Each line from the one holding "Click the 4h Rekt label" through the end of the records should be returned exactly, while pictures are skipped.

(Collected data)
========
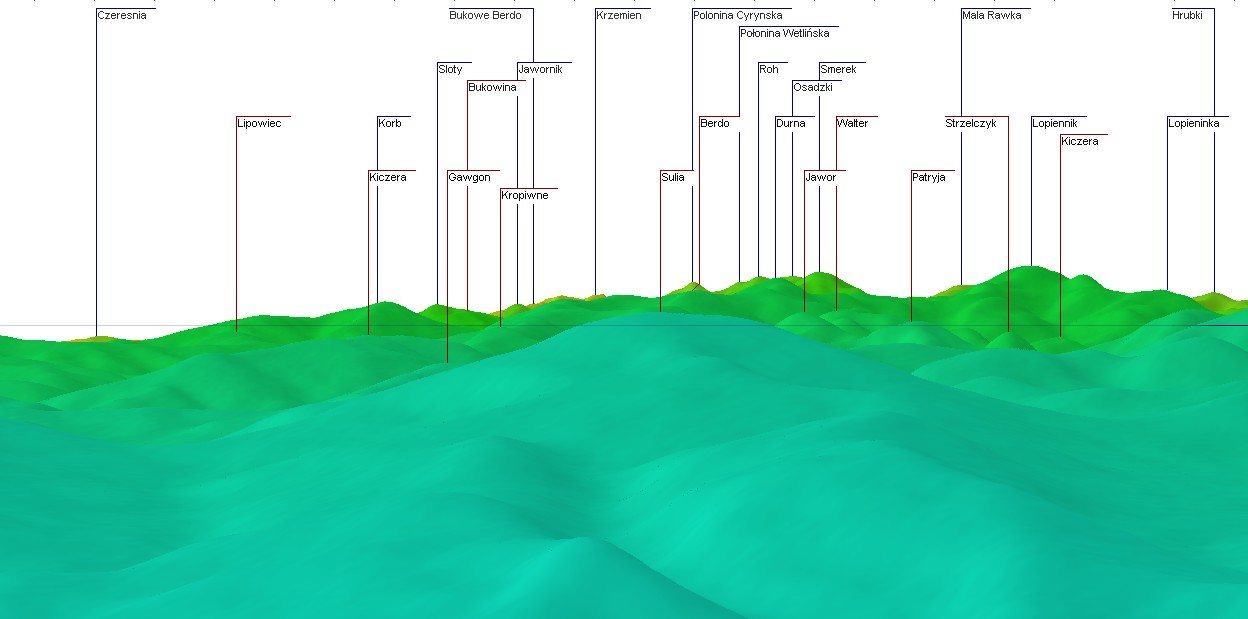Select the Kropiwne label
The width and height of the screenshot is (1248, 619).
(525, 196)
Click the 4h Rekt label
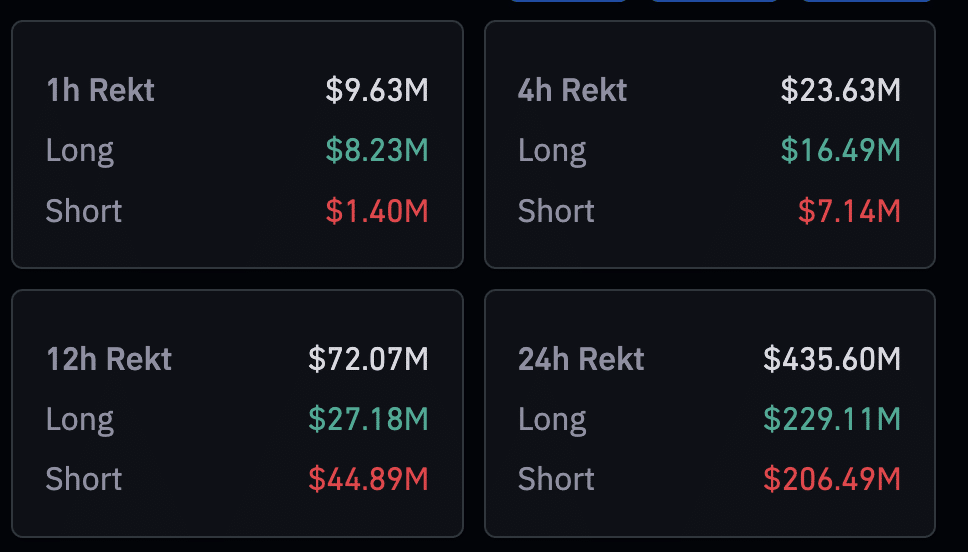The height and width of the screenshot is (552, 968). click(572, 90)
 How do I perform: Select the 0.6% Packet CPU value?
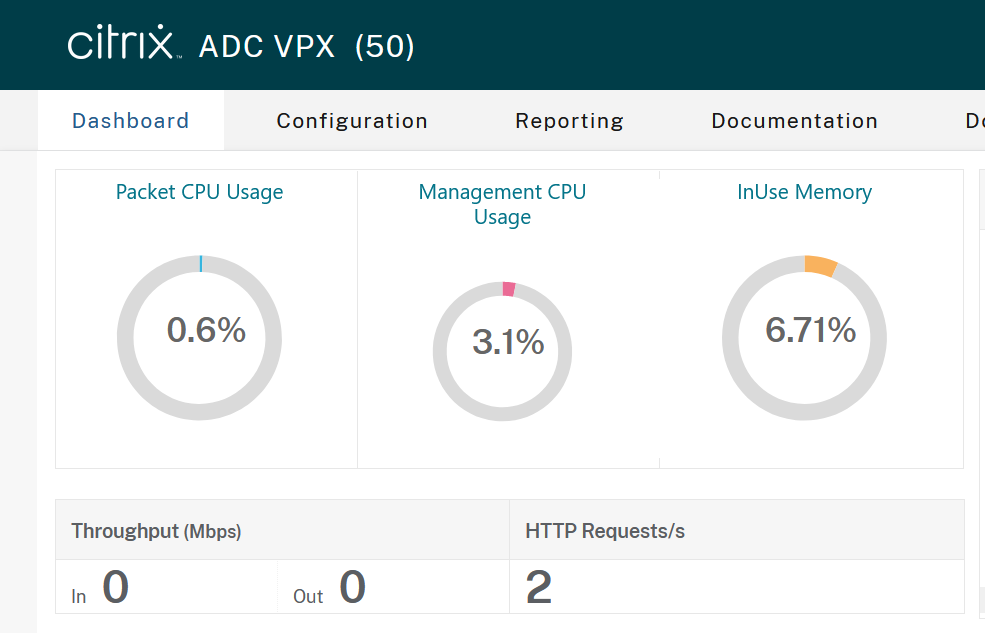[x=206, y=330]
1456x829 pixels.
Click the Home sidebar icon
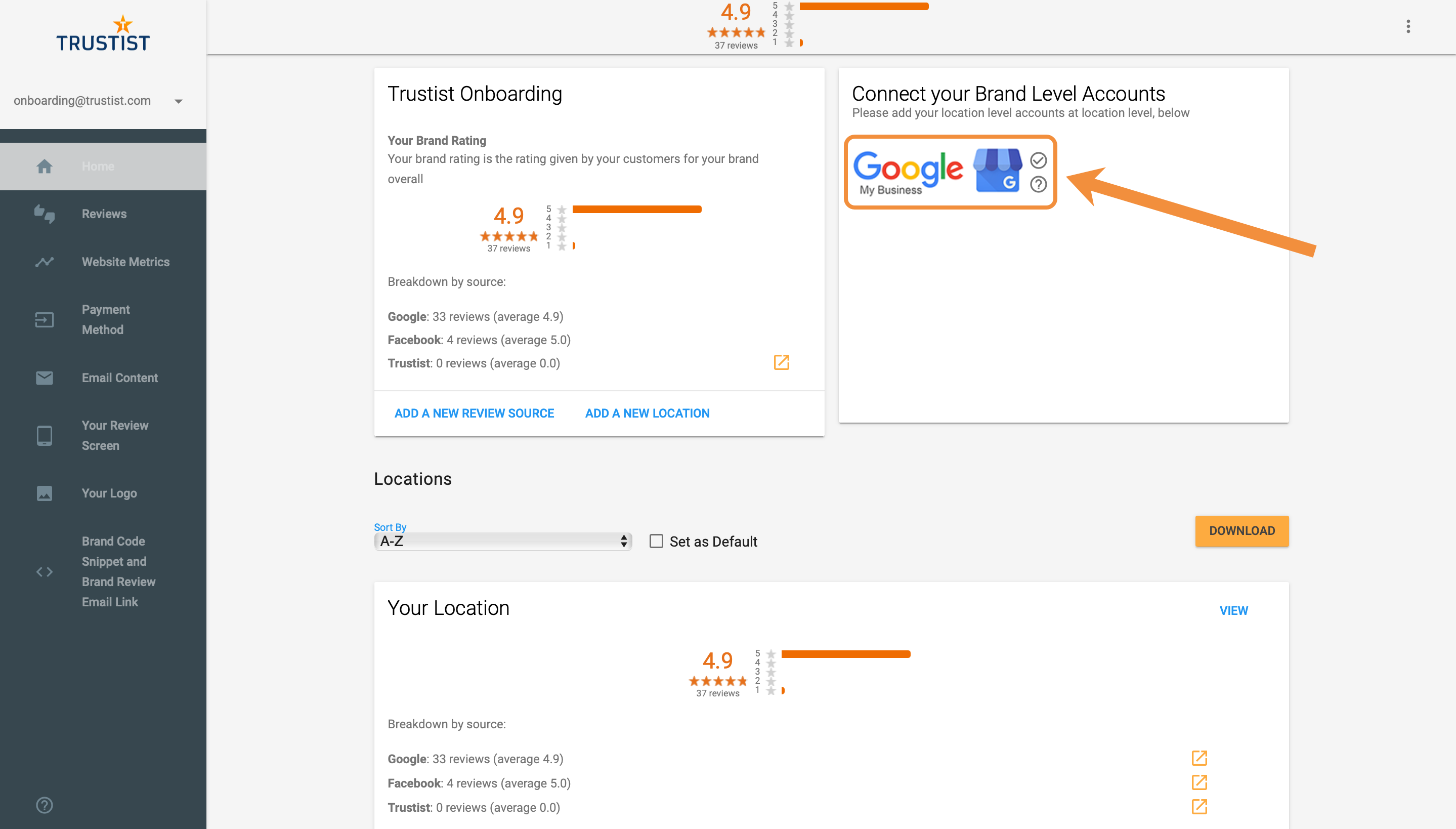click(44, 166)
========
**Task output**.
Click the 4h Rekt label
The height and width of the screenshot is (552, 968). click(572, 90)
 How do I perform: Select the 0.6% Packet CPU value?
[x=206, y=330]
1456x829 pixels.
Click the Home sidebar icon
click(44, 166)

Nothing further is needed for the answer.